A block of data
***
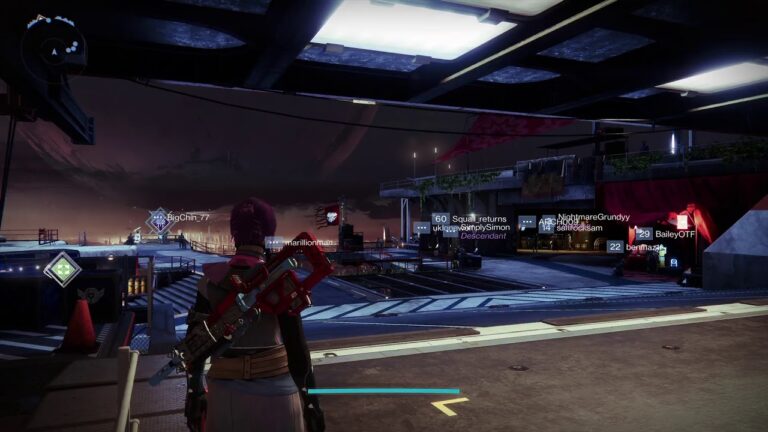Click the diamond marker beside BigChin_77

tap(158, 220)
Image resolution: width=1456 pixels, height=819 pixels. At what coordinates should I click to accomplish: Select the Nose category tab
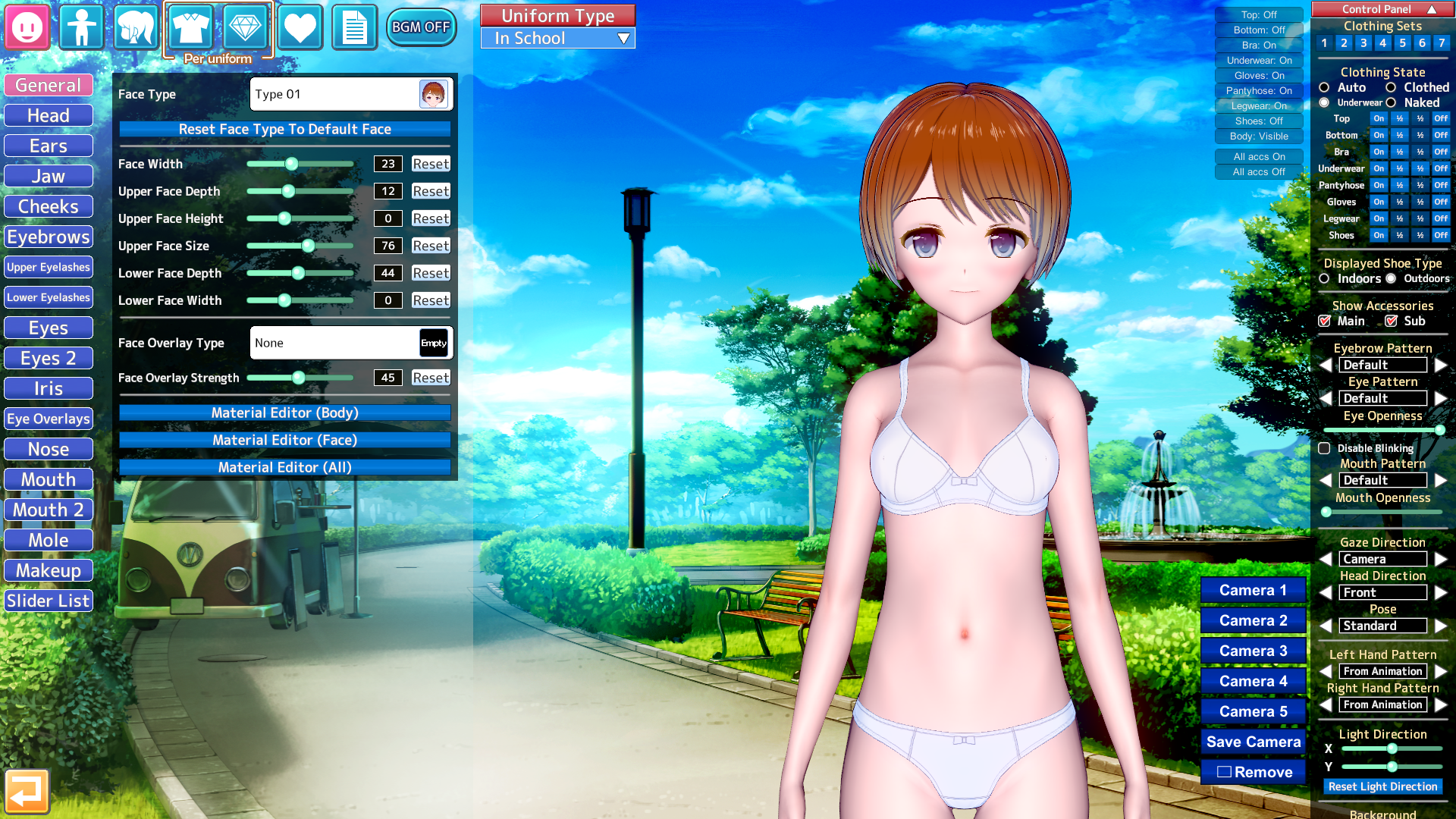pos(49,450)
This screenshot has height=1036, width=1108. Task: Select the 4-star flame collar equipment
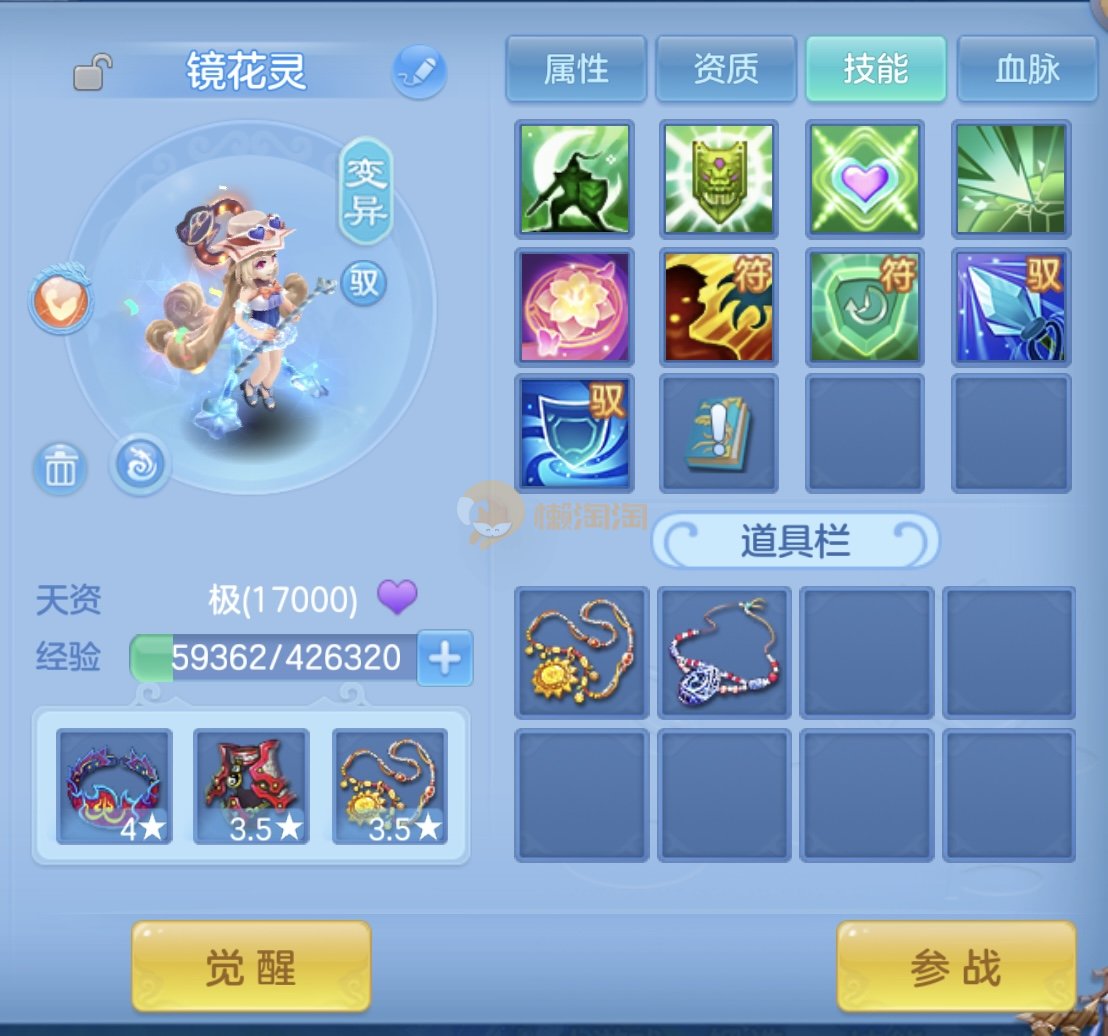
***
Given instruction:
Turn every line of the block of data above into a numbered list, skipping the blank lines and leaving the pictures out.

Result of the exercise:
1. Click the diamond marker beside BigChin_77
2. tap(158, 220)
3. Image resolution: width=1456 pixels, height=819 pixels. At what coordinates should I click to accomplish: Select the Nose category tab
4. pos(49,450)
5. This screenshot has height=1036, width=1108. Task: Select the 4-star flame collar equipment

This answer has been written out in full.